*WHAT YOU NEED TO DO:*
Pull out each line in the listing below that contains the word "dropdown". Treat uppercase and lowercase letters as different.

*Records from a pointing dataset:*

+-------+

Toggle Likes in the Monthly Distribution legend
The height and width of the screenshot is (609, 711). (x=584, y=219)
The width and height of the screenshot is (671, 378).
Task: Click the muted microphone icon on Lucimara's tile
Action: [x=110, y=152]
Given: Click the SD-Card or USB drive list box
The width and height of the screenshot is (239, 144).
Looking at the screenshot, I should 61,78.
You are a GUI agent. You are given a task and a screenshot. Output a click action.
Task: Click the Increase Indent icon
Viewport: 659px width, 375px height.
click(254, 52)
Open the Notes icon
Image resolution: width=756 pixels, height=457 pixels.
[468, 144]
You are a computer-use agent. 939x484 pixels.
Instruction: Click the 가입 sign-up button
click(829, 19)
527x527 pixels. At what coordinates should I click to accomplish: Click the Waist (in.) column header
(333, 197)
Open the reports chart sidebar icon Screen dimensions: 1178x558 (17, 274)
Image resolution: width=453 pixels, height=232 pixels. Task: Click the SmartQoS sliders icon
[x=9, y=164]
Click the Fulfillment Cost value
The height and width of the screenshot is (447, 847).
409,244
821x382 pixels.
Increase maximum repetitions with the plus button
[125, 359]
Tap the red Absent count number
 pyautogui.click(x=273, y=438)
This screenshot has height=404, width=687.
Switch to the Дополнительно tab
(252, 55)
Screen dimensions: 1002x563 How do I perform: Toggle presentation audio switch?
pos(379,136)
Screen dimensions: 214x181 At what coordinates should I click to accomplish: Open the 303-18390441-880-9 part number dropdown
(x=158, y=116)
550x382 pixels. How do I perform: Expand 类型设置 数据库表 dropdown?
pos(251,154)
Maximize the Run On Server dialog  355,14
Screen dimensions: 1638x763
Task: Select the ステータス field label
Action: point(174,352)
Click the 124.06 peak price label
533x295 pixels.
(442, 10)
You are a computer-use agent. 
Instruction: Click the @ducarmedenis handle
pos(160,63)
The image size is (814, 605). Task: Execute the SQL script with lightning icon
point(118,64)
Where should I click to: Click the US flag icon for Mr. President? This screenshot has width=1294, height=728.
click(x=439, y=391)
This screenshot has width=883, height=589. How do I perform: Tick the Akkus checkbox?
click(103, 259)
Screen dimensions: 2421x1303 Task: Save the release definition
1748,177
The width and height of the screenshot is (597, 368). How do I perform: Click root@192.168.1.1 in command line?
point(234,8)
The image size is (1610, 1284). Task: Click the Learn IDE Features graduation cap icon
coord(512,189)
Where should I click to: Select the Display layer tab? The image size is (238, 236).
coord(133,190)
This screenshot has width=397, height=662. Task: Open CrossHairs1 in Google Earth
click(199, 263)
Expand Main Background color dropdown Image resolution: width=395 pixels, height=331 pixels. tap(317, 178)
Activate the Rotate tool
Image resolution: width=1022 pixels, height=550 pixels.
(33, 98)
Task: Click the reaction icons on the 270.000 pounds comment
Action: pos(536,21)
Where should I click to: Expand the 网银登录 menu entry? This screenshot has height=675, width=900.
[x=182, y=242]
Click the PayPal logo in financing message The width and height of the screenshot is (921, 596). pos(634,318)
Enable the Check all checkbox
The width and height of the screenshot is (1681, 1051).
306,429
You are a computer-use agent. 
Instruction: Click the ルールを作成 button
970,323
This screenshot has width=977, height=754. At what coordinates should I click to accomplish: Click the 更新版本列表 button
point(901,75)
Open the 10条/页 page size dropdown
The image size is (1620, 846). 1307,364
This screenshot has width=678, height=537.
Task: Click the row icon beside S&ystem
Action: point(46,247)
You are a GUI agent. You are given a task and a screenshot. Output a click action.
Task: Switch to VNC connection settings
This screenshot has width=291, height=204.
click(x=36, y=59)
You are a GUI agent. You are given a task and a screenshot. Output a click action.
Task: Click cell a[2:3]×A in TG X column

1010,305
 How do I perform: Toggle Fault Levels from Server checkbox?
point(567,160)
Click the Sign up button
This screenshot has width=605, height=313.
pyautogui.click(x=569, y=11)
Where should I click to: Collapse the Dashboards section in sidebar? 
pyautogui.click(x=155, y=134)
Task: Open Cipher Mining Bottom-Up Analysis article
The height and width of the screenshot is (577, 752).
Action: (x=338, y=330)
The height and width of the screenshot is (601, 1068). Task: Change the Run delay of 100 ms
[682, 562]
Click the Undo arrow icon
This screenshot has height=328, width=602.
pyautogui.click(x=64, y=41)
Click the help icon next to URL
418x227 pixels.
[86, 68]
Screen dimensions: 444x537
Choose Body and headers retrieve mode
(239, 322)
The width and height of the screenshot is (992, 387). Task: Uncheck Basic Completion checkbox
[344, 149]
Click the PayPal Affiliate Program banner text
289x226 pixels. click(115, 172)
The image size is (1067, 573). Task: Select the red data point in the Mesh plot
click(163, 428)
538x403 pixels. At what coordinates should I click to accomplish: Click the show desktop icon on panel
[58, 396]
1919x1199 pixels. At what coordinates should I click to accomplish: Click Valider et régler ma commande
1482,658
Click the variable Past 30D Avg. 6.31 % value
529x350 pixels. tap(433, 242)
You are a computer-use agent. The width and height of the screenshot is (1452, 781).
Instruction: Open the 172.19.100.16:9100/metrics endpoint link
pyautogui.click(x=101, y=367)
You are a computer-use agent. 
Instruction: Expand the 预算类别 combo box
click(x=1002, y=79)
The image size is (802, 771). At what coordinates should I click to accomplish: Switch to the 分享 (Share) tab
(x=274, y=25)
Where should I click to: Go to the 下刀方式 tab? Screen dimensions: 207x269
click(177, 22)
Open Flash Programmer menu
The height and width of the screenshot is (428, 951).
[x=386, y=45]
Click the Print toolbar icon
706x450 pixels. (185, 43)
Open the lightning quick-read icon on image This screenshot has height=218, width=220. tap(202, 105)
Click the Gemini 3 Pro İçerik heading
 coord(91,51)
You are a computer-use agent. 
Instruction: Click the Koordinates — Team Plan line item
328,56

+-------+

*FULL ANSWER:*
Screen dimensions: 214x181 At what coordinates should I click to accomplish: Open the 303-18390441-880-9 part number dropdown
550x382 pixels. How do I perform: Expand 类型设置 数据库表 dropdown?
Expand Main Background color dropdown Image resolution: width=395 pixels, height=331 pixels. tap(317, 178)
Open the 10条/页 page size dropdown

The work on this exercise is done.